> WHAT THIS TASK INVOLVES:
Could you give back every entry below exactly, with the pictures dropped?

== EXTRACTED DATA ==

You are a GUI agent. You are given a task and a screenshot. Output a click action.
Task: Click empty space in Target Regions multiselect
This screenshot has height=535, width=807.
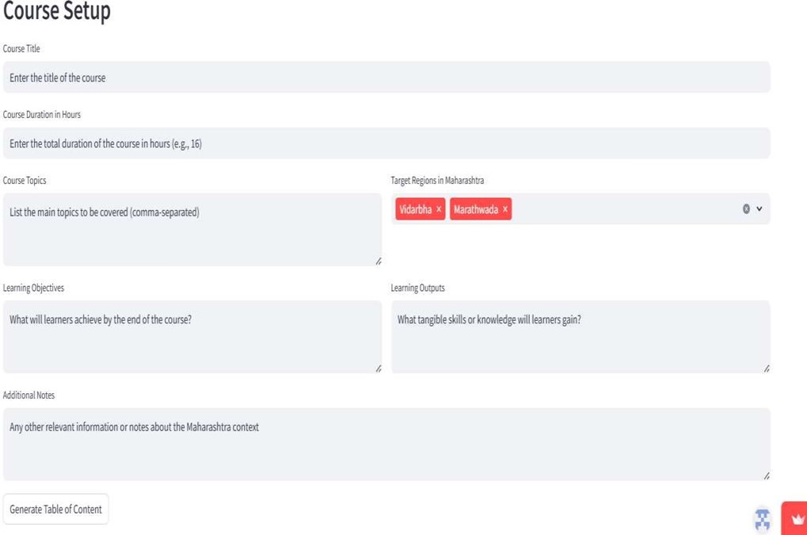click(626, 208)
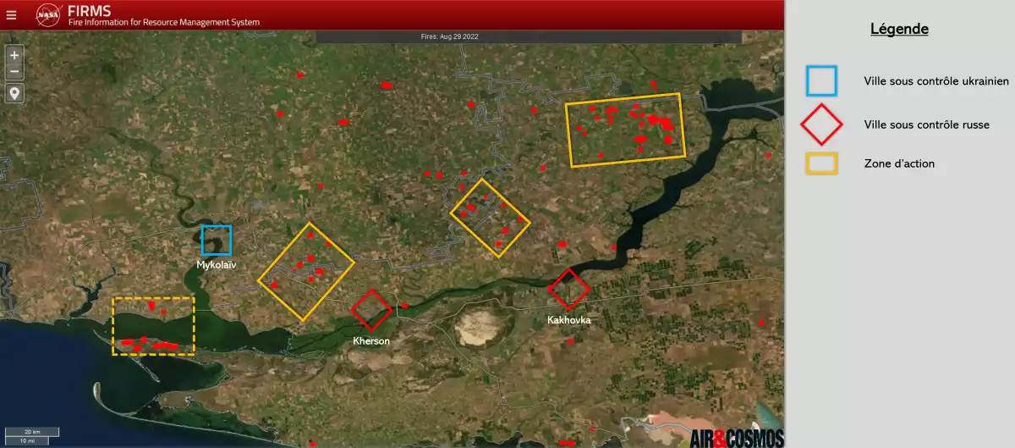Select the blue square over Mykolaiv
Viewport: 1015px width, 448px height.
coord(217,240)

===

> EXPECTED OUTPUT:
You are a GUI agent. You are given a task and a screenshot. Output a click action.
Task: Click empty space in Target Regions multiselect
This screenshot has height=535, width=807.
click(626, 208)
Select the blue square over Mykolaiv
Viewport: 1015px width, 448px height.
coord(217,240)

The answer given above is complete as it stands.